_The problem_
Only the tail of the listing is wanted: the line containing "Image resolution: width=1621" and all after it, repeated exactly, pictures omitted.

_Extracted records_

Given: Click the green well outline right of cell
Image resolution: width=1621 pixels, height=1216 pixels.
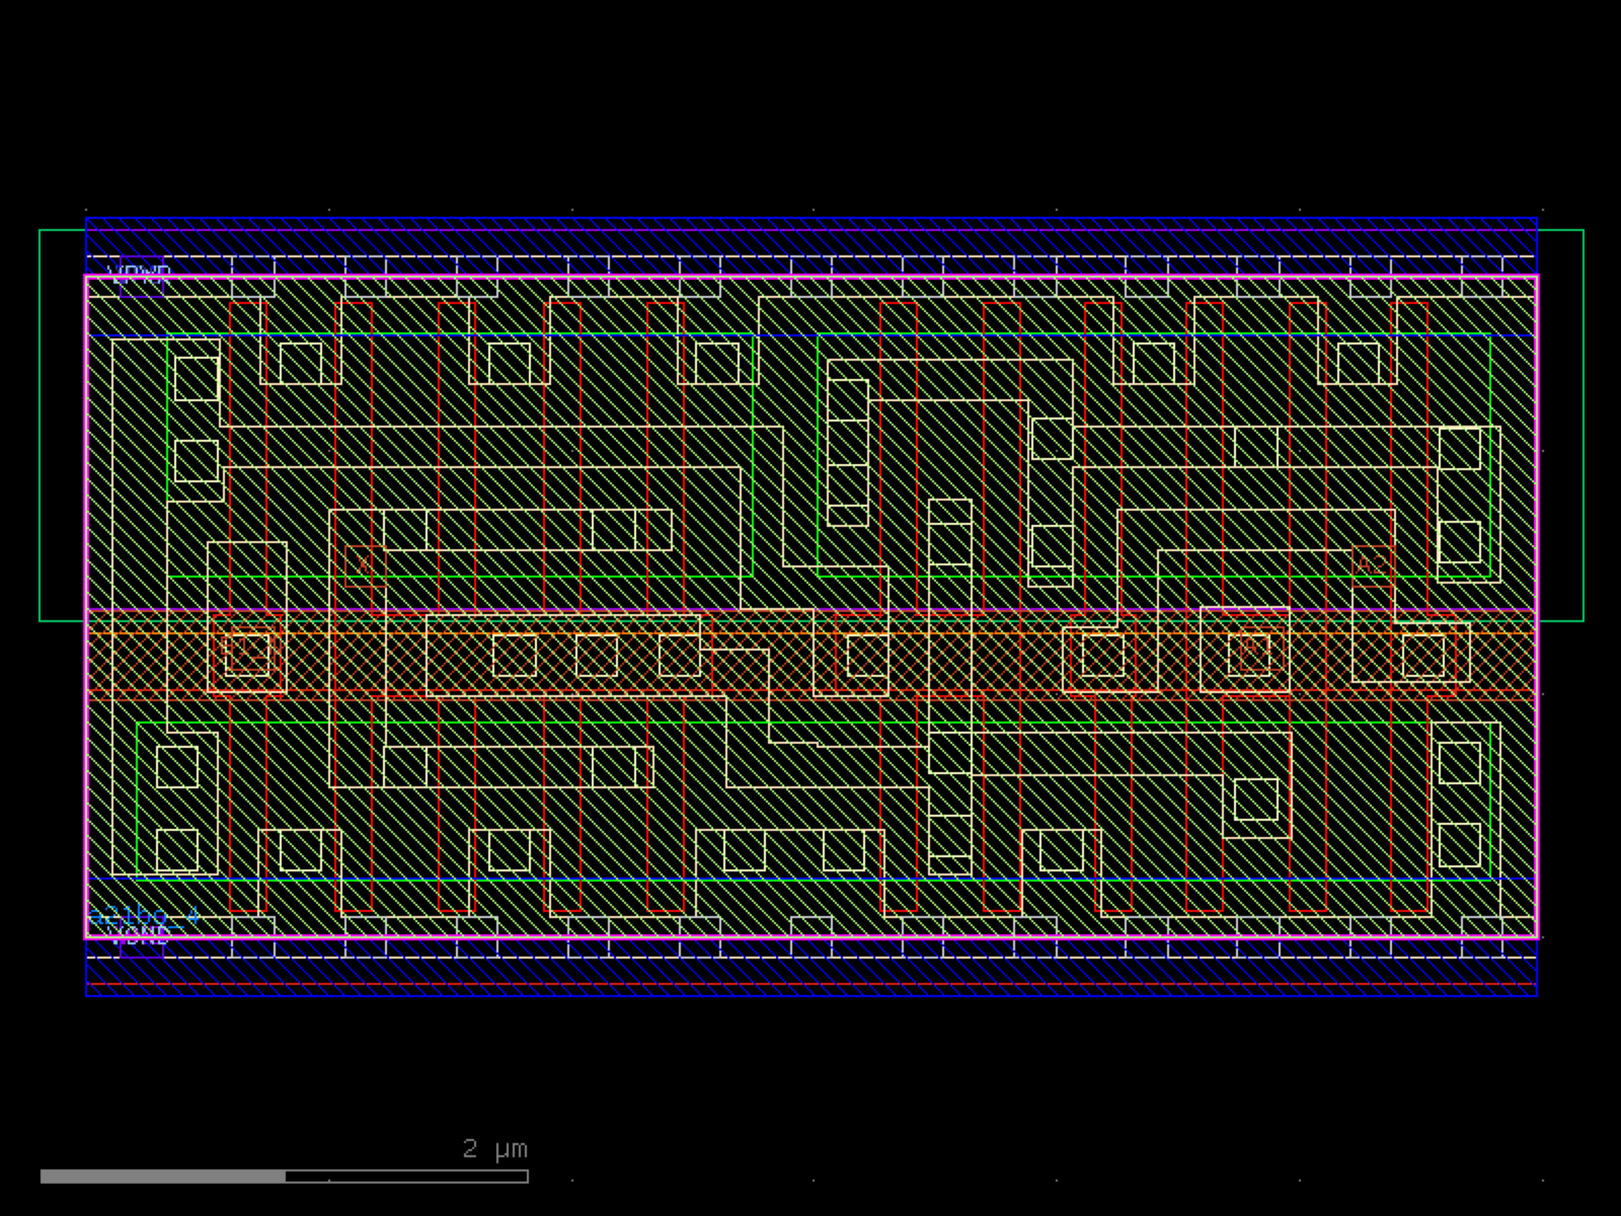Looking at the screenshot, I should pyautogui.click(x=1583, y=426).
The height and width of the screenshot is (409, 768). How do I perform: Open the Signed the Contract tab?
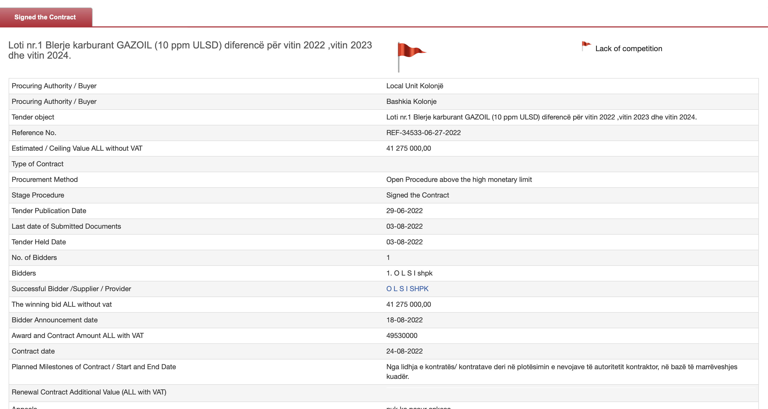tap(45, 17)
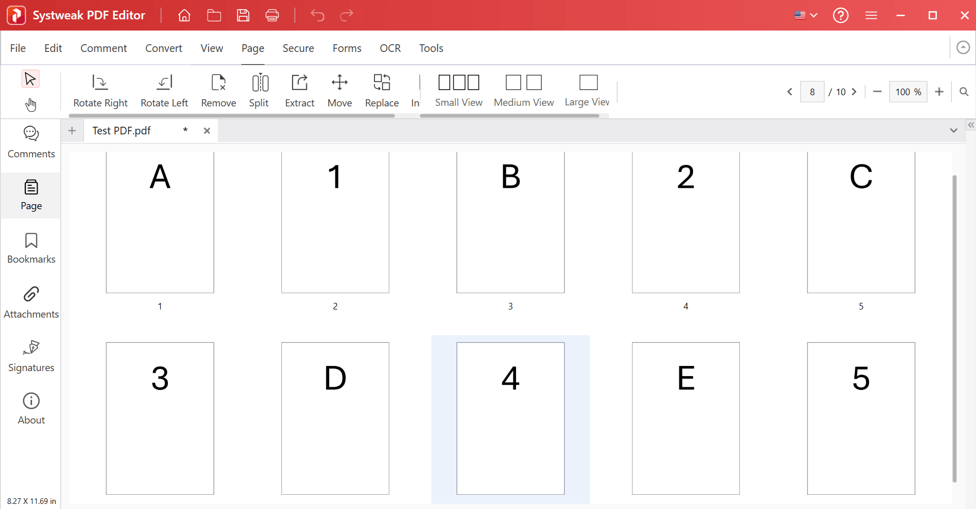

_Answer box_
Image resolution: width=1621 pixels, height=1216 pixels.
Looking at the screenshot, I should pyautogui.click(x=1583, y=426).
The height and width of the screenshot is (409, 768). How do I perform: Open the Signed the Contract tab?
tap(45, 17)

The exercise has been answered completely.